Cough, expectoration, stethalgia, and chest distress were the common clinical presentation in patients with lung cancer. In our study, the clinical symptoms of the LP group did not show any specificity of the LC group; among them, the primary uniformity of 17 patients diagnosed with PE did not aggravate, while that of the other 11 patients diagnosed with PE showed symptom aggravation, indicating there was no specific symptoms in lung cancer complicated with PE.

In the present study, 22 patients with lung cancer complicated with PE had been treated with platinum-based chemotherapy drugs, 6 cases treated with gemcitabine chemotherapy, 16 cases treated with pemetrexed disodium, and 2 cases treated with Tyrosine Kinase Inhibitors (TKI) targeted drug. We found that the risk of lung cancer complicated with PE in patients treated with systemic chemotherapy was 5.35 times higher than other patients, which is consistent with the previous report on the risk of thrombus enhanced by systemic chemotherapy. The reasons might be the activation of coagulation system in vivo by tissue factor releasing through traditional chemotherapy drug treatment, while novel molecular-targeted drug directly activated the platelet coagulation pathway.[19] Chemotherapy altered coagulation factor and natural anticoagulant level to downregulate the endogenous anticoagulant level and reduce the fibrinolytic activity, thereby promoting the VTE occurrence through the endotheliocyte damage.[3,4] A research in the large-scale population demonstrated that the relative risk of thrombus increased in patients receiving chemotherapy (OR = 9.90; 95% CI, 3.89-25.18), while the OR value of thrombus in other patients was 6.90 (95% CI, 3.92-12.17),[20] indicating that thrombus was related to chemotherapy treatment.

A number of research have shown that 1 year after diagnosis of lung cancer was the high-risk period of developing VTE complication (mean value, 185 days).[3,11] In our study, the mean duration from lung cancer diagnosis to PE development was 3.6 months (95% CI, 3.2-4.0) in 17 patients of the APE subgroups, while that of 11 cases in the SPE subgroups was 10.5 months (95% CI, 8.88-12.12), showing a significant difference between these 2 subgroups (P < .01).

Low-molecular-weight heparin and warfarin sequential anticoagulant therapies were administered for patients with lung cancer complicated with PE. The median survival time of the APE subgroup was 7.2 months (95% CI, 5.86-8.56), while that of the SPE subgroup was 2.8 months (95% CI, 2.48-3.12), showing obvious difference in both groups which was consistent with previous reports.[21]

We found a high PE incidence in patients with lung cancer, and most of these patients did not show any specific clinical characteristic.
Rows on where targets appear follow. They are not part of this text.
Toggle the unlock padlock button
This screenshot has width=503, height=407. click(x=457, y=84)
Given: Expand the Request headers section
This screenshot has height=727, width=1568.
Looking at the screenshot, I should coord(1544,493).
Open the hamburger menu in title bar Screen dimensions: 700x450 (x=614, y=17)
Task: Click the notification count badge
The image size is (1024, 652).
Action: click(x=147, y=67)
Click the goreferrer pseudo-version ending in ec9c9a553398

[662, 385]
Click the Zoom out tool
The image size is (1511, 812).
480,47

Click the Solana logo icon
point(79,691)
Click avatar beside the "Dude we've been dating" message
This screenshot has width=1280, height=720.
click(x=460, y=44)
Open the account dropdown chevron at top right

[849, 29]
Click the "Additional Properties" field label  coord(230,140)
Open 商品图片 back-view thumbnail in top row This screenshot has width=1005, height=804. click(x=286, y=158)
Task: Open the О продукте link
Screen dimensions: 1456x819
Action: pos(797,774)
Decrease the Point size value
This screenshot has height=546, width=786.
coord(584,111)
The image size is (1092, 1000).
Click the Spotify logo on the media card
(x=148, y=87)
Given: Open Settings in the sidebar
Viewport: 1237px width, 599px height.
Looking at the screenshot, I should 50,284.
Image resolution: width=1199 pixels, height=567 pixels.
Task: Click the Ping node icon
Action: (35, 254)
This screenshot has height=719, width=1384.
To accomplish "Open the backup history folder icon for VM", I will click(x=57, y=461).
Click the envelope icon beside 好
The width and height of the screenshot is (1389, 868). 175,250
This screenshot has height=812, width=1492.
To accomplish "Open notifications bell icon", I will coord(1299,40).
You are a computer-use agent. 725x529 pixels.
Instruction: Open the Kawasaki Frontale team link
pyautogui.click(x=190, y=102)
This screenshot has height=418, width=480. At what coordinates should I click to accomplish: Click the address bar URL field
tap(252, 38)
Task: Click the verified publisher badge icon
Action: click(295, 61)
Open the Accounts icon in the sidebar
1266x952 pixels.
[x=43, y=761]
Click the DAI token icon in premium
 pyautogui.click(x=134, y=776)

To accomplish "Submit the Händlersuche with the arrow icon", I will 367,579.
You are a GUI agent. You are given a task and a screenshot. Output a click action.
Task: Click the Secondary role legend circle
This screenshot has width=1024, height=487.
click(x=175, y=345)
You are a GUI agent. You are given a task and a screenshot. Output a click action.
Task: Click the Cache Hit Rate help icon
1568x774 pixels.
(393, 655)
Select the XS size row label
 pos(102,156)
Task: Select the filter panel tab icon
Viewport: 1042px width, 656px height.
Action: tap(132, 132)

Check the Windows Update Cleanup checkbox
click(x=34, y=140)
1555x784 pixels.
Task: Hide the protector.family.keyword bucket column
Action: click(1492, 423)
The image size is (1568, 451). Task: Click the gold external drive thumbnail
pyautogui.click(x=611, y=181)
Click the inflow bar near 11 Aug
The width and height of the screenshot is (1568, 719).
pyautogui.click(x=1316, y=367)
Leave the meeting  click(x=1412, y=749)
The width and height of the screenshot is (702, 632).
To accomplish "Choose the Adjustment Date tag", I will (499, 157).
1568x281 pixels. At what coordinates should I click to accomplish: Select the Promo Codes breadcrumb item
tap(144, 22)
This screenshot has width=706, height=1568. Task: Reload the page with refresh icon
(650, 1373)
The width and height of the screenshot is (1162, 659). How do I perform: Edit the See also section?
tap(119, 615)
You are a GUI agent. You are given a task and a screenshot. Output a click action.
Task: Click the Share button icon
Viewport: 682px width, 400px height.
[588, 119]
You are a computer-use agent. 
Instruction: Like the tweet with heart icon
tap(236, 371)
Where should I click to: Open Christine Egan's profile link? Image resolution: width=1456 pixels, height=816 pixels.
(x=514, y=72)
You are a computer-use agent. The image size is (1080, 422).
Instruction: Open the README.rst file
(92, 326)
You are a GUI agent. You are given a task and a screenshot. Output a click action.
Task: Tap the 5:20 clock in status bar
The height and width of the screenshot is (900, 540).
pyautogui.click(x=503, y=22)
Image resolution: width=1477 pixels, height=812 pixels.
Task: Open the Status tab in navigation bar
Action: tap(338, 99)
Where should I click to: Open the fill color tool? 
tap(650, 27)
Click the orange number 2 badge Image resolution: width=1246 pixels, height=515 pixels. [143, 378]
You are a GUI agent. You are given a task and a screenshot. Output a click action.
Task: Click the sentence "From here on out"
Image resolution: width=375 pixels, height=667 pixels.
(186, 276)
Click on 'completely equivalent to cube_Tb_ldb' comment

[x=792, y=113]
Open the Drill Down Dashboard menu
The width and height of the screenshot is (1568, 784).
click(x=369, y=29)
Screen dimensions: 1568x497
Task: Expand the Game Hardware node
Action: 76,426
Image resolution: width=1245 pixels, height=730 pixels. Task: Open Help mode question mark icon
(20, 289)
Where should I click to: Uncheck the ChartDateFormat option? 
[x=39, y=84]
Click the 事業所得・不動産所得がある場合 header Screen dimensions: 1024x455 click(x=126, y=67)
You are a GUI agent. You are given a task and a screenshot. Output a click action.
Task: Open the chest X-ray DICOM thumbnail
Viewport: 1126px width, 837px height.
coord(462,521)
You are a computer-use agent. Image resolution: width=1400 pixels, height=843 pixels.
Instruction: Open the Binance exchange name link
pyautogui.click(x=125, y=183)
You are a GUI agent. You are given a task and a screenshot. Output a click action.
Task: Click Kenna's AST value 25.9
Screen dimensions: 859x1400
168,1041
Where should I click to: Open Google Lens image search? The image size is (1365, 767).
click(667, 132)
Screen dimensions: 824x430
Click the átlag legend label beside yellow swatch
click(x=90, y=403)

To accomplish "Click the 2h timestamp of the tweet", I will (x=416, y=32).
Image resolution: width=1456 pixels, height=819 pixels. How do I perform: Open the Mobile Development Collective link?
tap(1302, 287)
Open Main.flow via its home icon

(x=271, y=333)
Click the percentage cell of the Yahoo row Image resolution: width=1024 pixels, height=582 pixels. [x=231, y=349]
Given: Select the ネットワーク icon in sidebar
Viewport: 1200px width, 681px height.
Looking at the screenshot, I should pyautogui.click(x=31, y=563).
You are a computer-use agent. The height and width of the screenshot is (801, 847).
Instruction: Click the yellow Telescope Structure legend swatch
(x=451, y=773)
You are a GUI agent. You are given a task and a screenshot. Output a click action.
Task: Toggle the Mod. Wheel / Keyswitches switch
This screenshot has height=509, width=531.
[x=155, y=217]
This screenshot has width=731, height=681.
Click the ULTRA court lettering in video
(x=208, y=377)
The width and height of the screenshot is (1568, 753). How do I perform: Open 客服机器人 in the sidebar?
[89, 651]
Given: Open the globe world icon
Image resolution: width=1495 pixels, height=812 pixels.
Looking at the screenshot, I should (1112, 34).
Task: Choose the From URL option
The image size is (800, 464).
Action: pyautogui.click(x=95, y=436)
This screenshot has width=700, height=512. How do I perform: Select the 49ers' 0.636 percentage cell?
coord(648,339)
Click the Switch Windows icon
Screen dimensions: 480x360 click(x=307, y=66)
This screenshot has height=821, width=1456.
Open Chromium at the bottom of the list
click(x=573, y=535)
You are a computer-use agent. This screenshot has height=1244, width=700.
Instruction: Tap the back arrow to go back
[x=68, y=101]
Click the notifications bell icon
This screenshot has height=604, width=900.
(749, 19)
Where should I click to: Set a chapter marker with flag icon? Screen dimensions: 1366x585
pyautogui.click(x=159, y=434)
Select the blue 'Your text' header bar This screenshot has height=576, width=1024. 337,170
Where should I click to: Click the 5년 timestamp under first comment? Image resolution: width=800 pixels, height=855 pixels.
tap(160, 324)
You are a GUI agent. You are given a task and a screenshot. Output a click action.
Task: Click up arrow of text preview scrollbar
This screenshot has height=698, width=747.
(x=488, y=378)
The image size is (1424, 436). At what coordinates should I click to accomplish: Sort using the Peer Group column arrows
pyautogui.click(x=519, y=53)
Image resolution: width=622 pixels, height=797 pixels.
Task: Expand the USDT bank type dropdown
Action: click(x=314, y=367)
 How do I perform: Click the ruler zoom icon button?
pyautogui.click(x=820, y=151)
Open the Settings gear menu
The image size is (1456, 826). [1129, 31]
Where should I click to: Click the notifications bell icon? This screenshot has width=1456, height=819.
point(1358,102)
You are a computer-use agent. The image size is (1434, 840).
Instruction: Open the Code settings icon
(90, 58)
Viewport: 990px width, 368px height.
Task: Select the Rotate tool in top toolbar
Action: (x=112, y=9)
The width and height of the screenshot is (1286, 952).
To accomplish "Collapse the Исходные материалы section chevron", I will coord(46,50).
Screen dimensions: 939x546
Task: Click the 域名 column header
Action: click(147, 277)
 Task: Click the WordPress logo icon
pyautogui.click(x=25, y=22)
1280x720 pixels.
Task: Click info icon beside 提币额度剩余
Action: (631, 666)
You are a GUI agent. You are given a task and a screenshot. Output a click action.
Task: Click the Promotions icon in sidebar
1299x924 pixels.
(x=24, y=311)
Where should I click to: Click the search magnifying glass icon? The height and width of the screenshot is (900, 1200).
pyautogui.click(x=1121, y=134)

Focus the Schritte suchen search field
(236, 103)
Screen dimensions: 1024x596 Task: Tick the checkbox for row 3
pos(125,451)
Advanced adenocarcinoma, systemic chemotherapy, hyperleukocytosis, and DD increment were the risk factors for lung cancer complicated with PE. The present study indicated that (1) high risk of embolism in patients with lung cancer should be evaluated, and anticoagulant therapy could be administered to avoid PE occurrence; (2) early screening for PE should be performed in patients with lung cancer for diagnosis of PE and anticoagulant therapy; (3) the early detection of PE and timely anticoagulation symptomatic treatment helps in improving the clinical symptoms and survival time.

Conclusion

In this study, we found that lung adenocarcinoma, chemotherapy, hyperleukocytosis, and DD increment were the risk factors for lung cancer combined with PE, and PE in lung cancer was frequently asymptomatic. Comparing with those SPE cases, APE cases has earlier high incidence time and showed better prognosis. Our findings might help early detection of PE and timely anticoagulation symptomatic treatment, improving clinical symptoms and survival time.